It’s not easy being green (or an economist for that matter)
Old habits are hard to beat. When economists see a market failure, the reaction is a wish to correct them. For instance, when we think we spot a case of tragedy of the commons (resulting in overfishing, overgrazing, (over)polluting) we want to introduce property rights, regulation or incentives. Over the years, however, research in the field of behavioural economics have shown us that we may want to slow down and think differently. It turns out that users of commons (such as grazing lands) often invent complex social schemes that work and that don’t require outside interference from incentives or regulation. Indeed, sometimes incentives can have negative consequences, because they displace (crowd out) other motivations and disturb a fragile social and economic balance. Examples of this being the case come from a as diverse fields as the use of penalties for parents arriving late to collect their children from kindergarten, paying parents in poor countries to send their children to school, and the management of communal cattle grazing lands (good sources for further information on these cases include Sam Bowles (The Moral Economy), Daniel Kahnemann (Thinking Fast and Slow) and Kate Raworth (Doughnut Economics))

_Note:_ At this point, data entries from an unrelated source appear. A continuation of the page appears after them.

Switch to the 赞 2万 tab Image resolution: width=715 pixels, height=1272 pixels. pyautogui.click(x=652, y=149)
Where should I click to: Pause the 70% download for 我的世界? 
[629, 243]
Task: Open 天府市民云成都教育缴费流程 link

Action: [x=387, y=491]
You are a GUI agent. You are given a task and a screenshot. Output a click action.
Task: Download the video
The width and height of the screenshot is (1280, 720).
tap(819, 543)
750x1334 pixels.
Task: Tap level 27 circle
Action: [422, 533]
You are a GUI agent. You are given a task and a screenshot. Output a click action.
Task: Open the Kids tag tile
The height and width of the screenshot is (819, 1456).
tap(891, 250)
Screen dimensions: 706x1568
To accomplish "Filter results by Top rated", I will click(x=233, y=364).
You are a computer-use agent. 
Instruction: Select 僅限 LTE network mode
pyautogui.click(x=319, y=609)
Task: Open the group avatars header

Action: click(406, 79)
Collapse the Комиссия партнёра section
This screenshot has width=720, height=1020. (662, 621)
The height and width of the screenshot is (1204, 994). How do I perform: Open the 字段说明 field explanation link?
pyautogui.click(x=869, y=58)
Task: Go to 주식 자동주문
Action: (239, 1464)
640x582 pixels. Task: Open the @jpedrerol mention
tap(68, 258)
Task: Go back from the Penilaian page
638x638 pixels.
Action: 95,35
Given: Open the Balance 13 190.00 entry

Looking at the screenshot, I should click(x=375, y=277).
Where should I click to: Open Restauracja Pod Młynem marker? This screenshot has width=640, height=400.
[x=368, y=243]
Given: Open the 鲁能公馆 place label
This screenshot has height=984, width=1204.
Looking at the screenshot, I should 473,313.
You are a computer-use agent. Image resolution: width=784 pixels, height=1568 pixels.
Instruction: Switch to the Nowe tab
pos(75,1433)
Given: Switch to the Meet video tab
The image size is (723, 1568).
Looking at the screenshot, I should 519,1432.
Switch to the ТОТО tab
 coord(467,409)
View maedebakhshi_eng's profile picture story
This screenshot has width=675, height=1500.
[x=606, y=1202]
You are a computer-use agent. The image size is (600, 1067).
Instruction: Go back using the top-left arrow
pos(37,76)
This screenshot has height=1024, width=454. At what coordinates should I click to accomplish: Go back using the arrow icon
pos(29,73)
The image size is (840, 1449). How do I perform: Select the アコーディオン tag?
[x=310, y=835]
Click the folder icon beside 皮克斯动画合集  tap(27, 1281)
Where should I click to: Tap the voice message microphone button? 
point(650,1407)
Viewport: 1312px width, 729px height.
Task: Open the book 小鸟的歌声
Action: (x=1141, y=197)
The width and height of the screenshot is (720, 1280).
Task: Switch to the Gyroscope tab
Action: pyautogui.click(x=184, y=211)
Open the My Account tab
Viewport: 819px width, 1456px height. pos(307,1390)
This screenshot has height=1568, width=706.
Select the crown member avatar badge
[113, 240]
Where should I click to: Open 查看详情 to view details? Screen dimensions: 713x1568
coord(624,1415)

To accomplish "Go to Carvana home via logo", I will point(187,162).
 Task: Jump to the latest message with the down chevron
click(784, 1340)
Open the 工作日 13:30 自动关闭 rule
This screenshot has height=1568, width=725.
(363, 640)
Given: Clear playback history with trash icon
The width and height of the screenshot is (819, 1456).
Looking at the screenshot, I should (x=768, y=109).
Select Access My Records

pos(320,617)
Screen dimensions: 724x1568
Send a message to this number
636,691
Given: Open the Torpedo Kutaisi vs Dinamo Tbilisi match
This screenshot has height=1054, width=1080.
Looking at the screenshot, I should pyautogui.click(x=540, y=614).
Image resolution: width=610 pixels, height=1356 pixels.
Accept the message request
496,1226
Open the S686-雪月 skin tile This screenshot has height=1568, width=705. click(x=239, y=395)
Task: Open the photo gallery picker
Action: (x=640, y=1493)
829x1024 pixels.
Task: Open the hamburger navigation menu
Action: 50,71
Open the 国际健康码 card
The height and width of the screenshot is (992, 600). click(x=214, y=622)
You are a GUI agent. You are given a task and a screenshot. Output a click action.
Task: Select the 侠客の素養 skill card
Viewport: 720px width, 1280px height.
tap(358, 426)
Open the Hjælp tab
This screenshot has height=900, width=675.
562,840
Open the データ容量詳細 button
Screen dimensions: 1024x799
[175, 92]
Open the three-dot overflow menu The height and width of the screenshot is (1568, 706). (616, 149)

So, research in the field of behavioural economics has shown us that human beings don’t necessarily respond as predicted to incentives and are motivated by a lot more than just money (such as reciprocity, social standing, altruism). Economists (and everyone else!) have sort of known this for a long time but we haven’t changed our policy prescriptions accordingly. The stickiness in our response to the new research can be explained by a variety of reasons: it’s always painful to rejig explanations and recommendations, it takes time and patience to convince the audience (policy makers, the public) and the new paradigm is typically more complicated and situation-dependent than the old standardised response we built around homo economicus.